Modifica delle strutture muscolo-tendinee - parte I
Esistono due principali tipi di modifiche strutturali che si verificano a seguito dell’azione di una forza esterna: modificazioni elastiche e modificazioni plastiche. Queste ultime possono presentare una componente viscosa.
Il cambio di conformazione macroscopico a seguito di una forza non risulta evidente quando il corpo resiste a tale sollecitazione. In realtà, dal punto di vista microscopico, l’assorbimento della tensione esterna si traduce sempre in una variazione di tensione interna del materiale presente tra le molecole e gli atomi che la compongono, evidentemente non percettibile dall’occhio umano.

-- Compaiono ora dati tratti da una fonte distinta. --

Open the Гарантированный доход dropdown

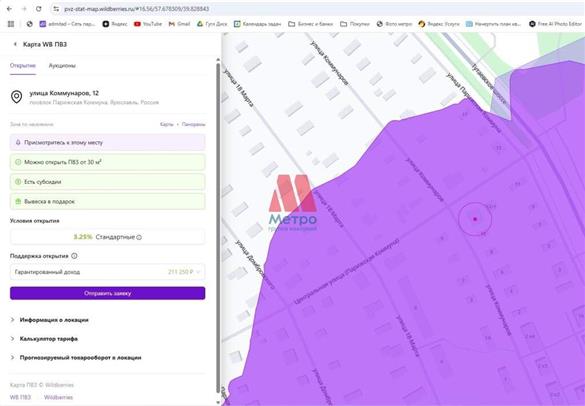pos(107,272)
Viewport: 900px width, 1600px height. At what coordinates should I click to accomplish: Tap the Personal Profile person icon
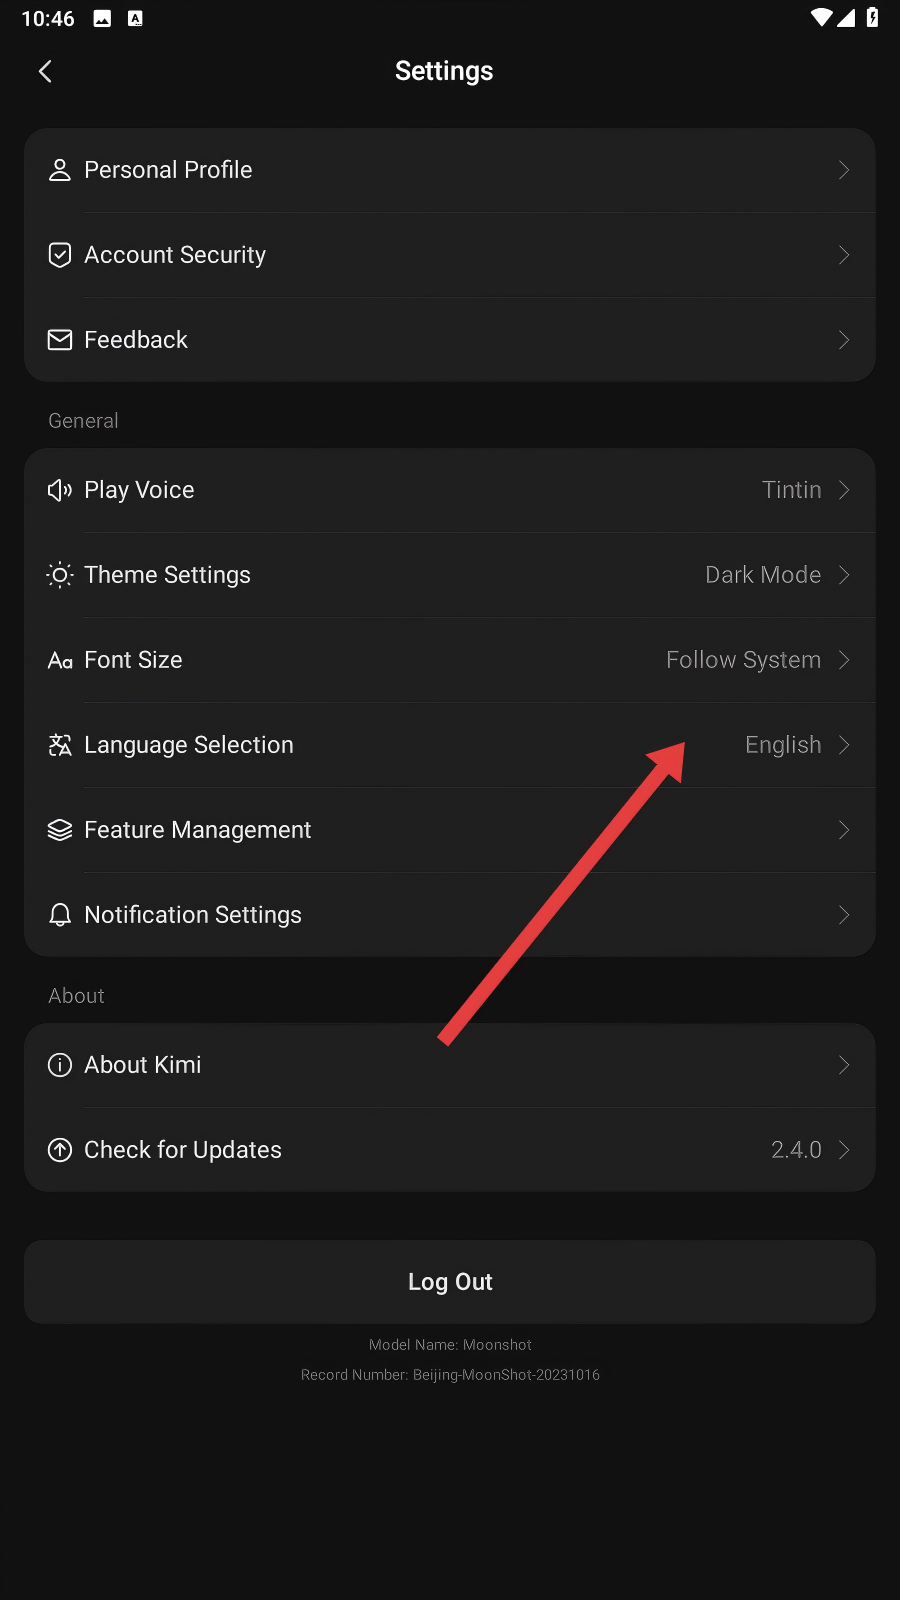click(x=60, y=170)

Le strutture che vanno incontro a modificazioni elastiche restituiscono l’intera energia impressa su di esse nella stessa forma di partenza perché la variazione delle dimensioni è in rapporto lineare con l’entità del carico secondo la relazione: F = -K • ΔL (Fig. 3A). Quest’ultima, se integrata per ogni lunghezza infinitesima, genera il lavoro dipendente a sua volta dalla variazione di lunghezza: L = ½ • K • ΔL2.
La costante elastica (K) è propria di ogni materiale elastico e rappresenta la resistenza con cui esso si oppone all’allungamento.

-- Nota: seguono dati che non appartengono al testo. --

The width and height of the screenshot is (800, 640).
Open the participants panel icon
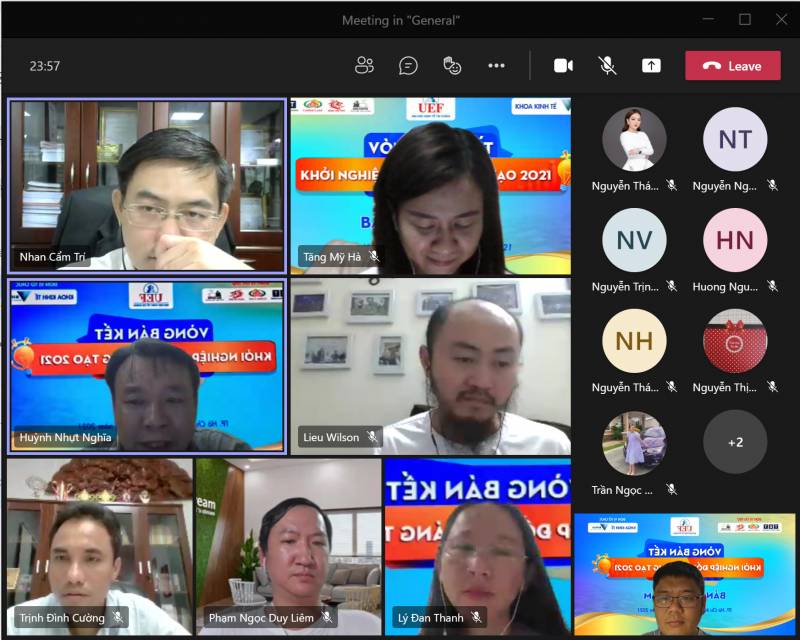(364, 66)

Un muscolo, in quanto tessuto biologico dotato di capacità visco-elastiche, è in grado di subire questo tipo di deformazione grazie alla propria componente elastica.
Questa è fornita principalmente dalle strutture passive (fasce muscolari fibrose e tendini) ma anche da strutture attive, le più delicate, come i filamenti di Titina che fissano gli spessi filamenti di Miosina ai dischi Z che a loro volta congiungono i sarcomeri in serie. In questo modo, a seguito di un allungamento muscolare oltre la lunghezza di riposo, i sarcomeri e quindi la fibra muscolare può facilmente tornare nella posizione di partenza.

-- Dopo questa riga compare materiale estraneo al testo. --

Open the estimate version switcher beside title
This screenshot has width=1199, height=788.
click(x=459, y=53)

Le strutture che vanno incontro a modificazioni plastiche, al contrario, restituiscono l’intera energia impressa su di esse in una forma diversa da quella di partenza.
Nel comportamento plastico (Fig.3B) il materiale resiste alla forza fino a che questa raggiunge un livello critico (C); a questo punto la variazione delle dimensioni progredisce per tutta la durata di applicazione della forza (d) e la deformazione si mantiene poi costante dopo la cessazione del carico.
FIGURE 3A, 3B – COMPORTAMENTO DI UN MATERIALE ALLA TENSIONE: 3A ELASTICO, 3B PLASTICO. (K): COSTANTE ELASTICA.
Per queste due modificazioni strutturali il tempo di azione della sollecitazione non influisce sulla deformazione, cioè esse avvengono in teoria istantaneamente. Le deformazioni plastiche di alcuni materiali sottoposti ad un carico costante presentano un comportamento viscoso, per cui la deformazione dipende, oltre che dall’entità della forza applicata, anche dal tempo di applicazione.
FIGURA 3.1- COMPORTAMENTO VISCOSO DI UN MATERIALE SOTTO L’AZIONE DI DUE DIVERSE FORZE.